--- AUFGABE 1 ---
Fasse den Text über das Stricken in zwei Sätzen zusammen.
--- AUFGABE 2 ---
Beantworte mithilfe des Textes über das Stricken diese Fragen:
(a) Wie alt ist die neue Strickerin?
(b) Wozu hat sich der ursprünglich kleine Stash ausgewachsen?
(c) Welcher Ratschlag folgt auf „Nicht zu viele Projekte auf einmal.“?
--- AUFGABE 3 ---
Schreibe den Text über das Stricken nach seinem letzten Satz weiter.

--- SEITENTEXT ---
+ + +
Nach vielen Jahren unermüdlichen Einsatzes ist es mir in diesem Winter gelungen: ich habe einen Stricker erschaffen.
Sie ist 13 Jahre alt und hat sich beim letzten Weihnachtsfest sehr über Wollgeschenke gefreut, und zwar in unverstricktem Zustand. Es gab ein paar Stränge handgefärbtes Garn, ein bisschen Flausch und Sockenwolle.
Für mich ist das in vielerlei Hinsicht natürlich wunderbar. Zum einen kann ich hier hautnah verfolgen, wie sich jemand bestimmte Techniken und Fähigkeiten aneignet und wie sich dadurch auch Vorlieben ausbilden, zum anderen sehe ich hier, wie man strickt, wenn man keinen Stash hat.
Ich kann mich gar nicht daran erinnern, wann ich keinen Stash hatte. Da ich ja auch eine ganze Menge Wolle auf verschiedenen Wegen geerbt habe, hat sich mein ursprünglich kleiner Stash schnell zu einem Boxiversum ausgewachsen.
Aber jetzt bin ich also wieder auf Null.
Gleichzeitig kann ich versuchen, so viele gute Ratschläge wie möglich weiterzugeben:
Nicht zu viele Projekte auf einmal.
Fäden vernähen.
Durchhalten.
Es klappt besser, als ich vorher zu hoffen wagte.
+ + +
--- ANGEZEIGTE DATEN ---
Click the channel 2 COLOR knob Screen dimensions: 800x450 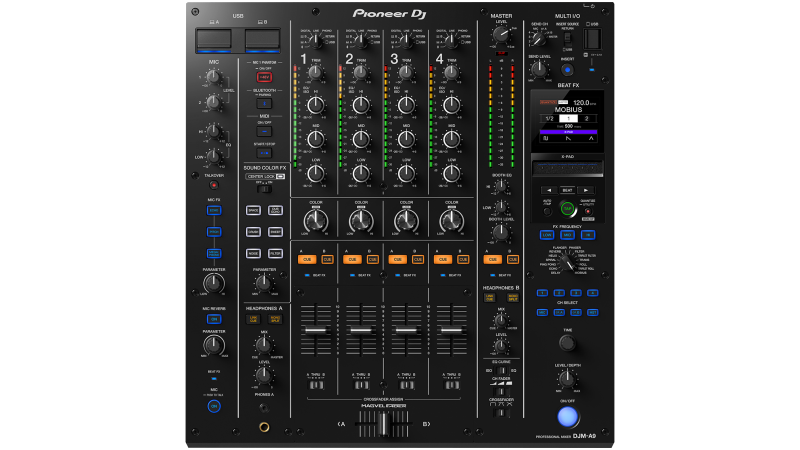point(361,217)
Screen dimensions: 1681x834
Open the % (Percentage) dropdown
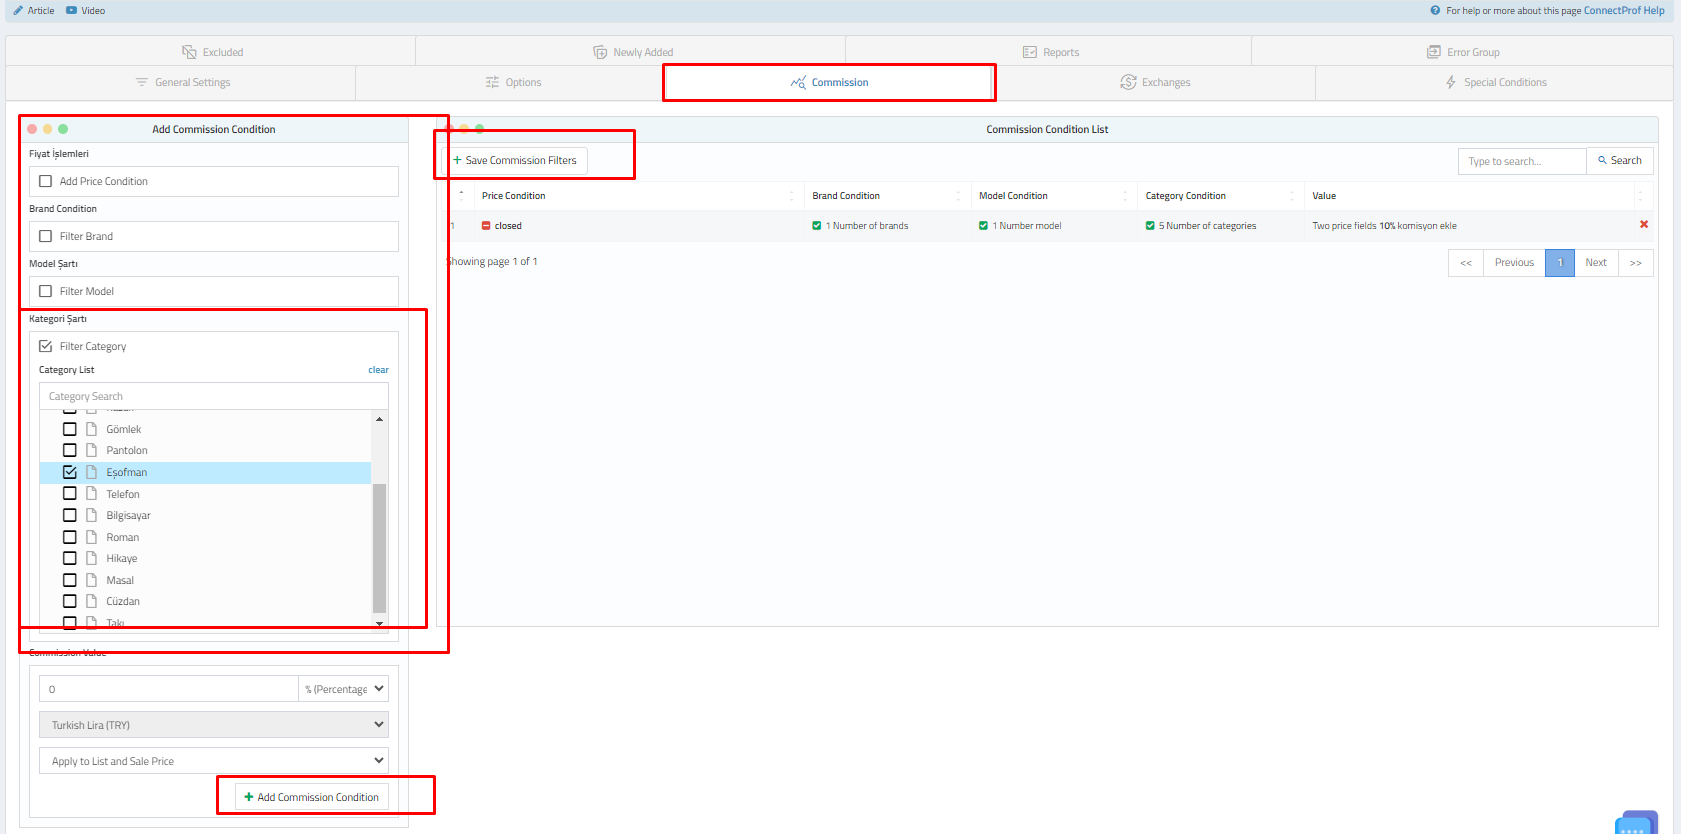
+ + +
--- ERGEBNIS 1 ---
In diesem Winter hat die schreibende Person nach vielen Jahren einen Stricker erschaffen: eine 13-Jährige, die sich zu Weihnachten über unverstrickte Wolle wie handgefärbtes Garn, Flausch und Sockenwolle gefreut hat. Dabei kann sie verfolgen, wie sich jemand Techniken aneignet und ohne Stash strickt, und gibt Ratschläge weiter: nicht zu viele Projekte auf einmal, Fäden vernähen, durchhalten.

--- ERGEBNIS 2 ---
(a) 13 Jahre
(b) Zu einem Boxiversum
(c) Fäden vernähen.

--- ERGEBNIS 3 ---
Zu den schönsten Vorweihnachtserlebnissen gehört ein Besuch im lokalen Wollgeschäft, bei dem einfach drauflos ausgesucht werden durfte, was dann dem Christkind übergeben wurde.
Daraus wurde ein wunderbares Kuscheltuch (Hinweis: Ravelry-Link), das jetzt fix und fertig im Handarbeitskorb liegt.
Das Nächste sind ein paar Socken aus dem Opalabo, das wir uns teilen. Auch das ist wunderbar, weil ich immer dachte, für eine Person sind es auf Dauer schon sehr viele Knäuel pro Jahr, vor allem, wenn man noch etwas anderes stricken will. Aber zu zweit? Bestens!
Natürlich habe ich zur Begleitung auch ein paar Socken angeschlagen. Bei mir aus Resten, nach einer Spiralsockenanleitung (GumGum Socke Hinweis: Ravelry-Link). Es sind zwar schon viele meiner Garnüberbleibsel in meine diversen Reste-Häkeldecken gewandert, aber so schnell wie man möchte, geht es eben doch nicht.
Heute habe ich eine RVO-Strickjacke begonnen, die auch - doppelfädig mit schwarz - aus Resten bestehen soll. Und da kam dann endlich die entscheidende Frage auf: "Warum strickst du immer nur aus Resten? Du hast doch so schöne Wolle."
Stimmt das wirklich?
Na, das mit der Wolle stimmt bestimmt. Nicht umsonst hat man ja diverse Wollfeste und Spezialgarnläden besucht, als dies noch ganz normal zum Terminkalender eines Strickers gehörte. Es gilt ja sowieso: für's Hobby muss man auch Geld ausgeben dürfen, sonst macht es keinen Spaß.
Aber stricke ich wirklich nur mit Resten?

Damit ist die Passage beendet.